Hi Alan and Pablo,

You have mitigated some of the problems that emerge from trying to combine
relational data with structured document data. I'll be very interested to
see your progress.

The choices are, as you yourselves have just noted: (1) some sort of object
database, (2) regular relational database, (3) EAV, a subset of
relational, (4) structured documents, such as XML or JSON, and (5) some mix
of the preceding four. I'd only add that the more of these you end up mixing
together, the more complicated and difficult the result will be. Conversely,
if you could get it all into just one homogenous system, using just one or
two of the "preceding four" there would be huge advantages.

The problem we all face is that one cannot physically represent the
thousands of tables and columns and relations between them, as required by
medical information, within a traditional database design. So what you both
are understandably trying to do is to capture what you can within a
traditional database up to the point where the data diversity explodes, and
then, from there on, graft in one, two or maybe even three other data
containment systems to manage the diversity, trying, all the while, to build
pointers and indexes to keep it all taped and wired together. Every added
layer brings its own impedance barriers that only pain will allow you to
breach.

Properly done, EAV would allow you to avoid that expedient and thus keep
your entire system homogeneous and natively interconnected and indexed. Try
looking up the works of Prakash Nadkarni of Yale, a leading EAV and medical
informatics authority--and physician. In addition to articles reaching back
to the 1990s, he has recently authored an EAV book that may be on the
shelves soon, if not already (I'll have to check with him). I believe he
wrote the Wikipedia article cited earlier on this thread. I, too, have had
six years of experience with our own EAV system and can say that EAV can be
designed to be efficient, compact, queryable and maintainable. In fact, I
use hybrid EAV where it should (according to most experts) *not* be used,
including demographic, scheduling and transactional information typical of
medical billing. Medical records will be the next step. Some EAV designs are
foolish and unusable. But others aren't. One of our databases has 2.4
million EAV nodes. That, however, is modest, and I frankly do not know how
it would scale to an order of magnitude bigger than that. So far no
problems.

All real life data is non-sparse only at a small core. Something as "simple"
as a patient demographic table, for instance, will have a few non-sparse
columns, such as name, date of birth, address, etc., but then there are
dozens of other less-used columns that could also be included, and that are,
thanks to EAV, included in our patient demographic "virtual" table. This
allows the dozens of seldom-used fields to be included without having to put
up with a hugely wide table with no end of nullable columns. This means that
you are not caching on the DB tons of wide tables larded with little-used
columns. A simple insurance payment record, in our system, has over 40
fields, all but six of them sparse. Again, EAV works well for this,
especially if the six non-sparse columns are within a single physical table
integrated into the larger EAV system. You just have to master relations
between virtual tables and to automate query construction and execution.

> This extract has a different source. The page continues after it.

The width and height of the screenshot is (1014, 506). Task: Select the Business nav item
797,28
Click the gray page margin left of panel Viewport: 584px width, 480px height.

Yes, my SQL statements are longer than they would be with traditional data
modeling; there are more joins and self-joins, but that hasn't exacted a
noticeable performance penalty--yet. Time may prove me wrong, but so far I'm
convinced that a regular relational database can support infinite data
diversity without forcing one to the expedient of XML, JSON, blobs, or
whatever else.

The EAV in use with our system is only partially motivated by the problem of
sparse data. Equally important has been the standardization of all querying,
over-the-wire serialization and deserialization, persistence management, and
UI management. The problem for me, at the moment, is not so much an issue
of performance as it is that our current metadata system, though containing
hundreds of elements, is still not rich enough to accomodate full-throated
EMR (working on this). I can only say that it is proof of concept.

There is no perfect answer. You have to pay some sort of performance price
for sparse data management no matter what option you choose.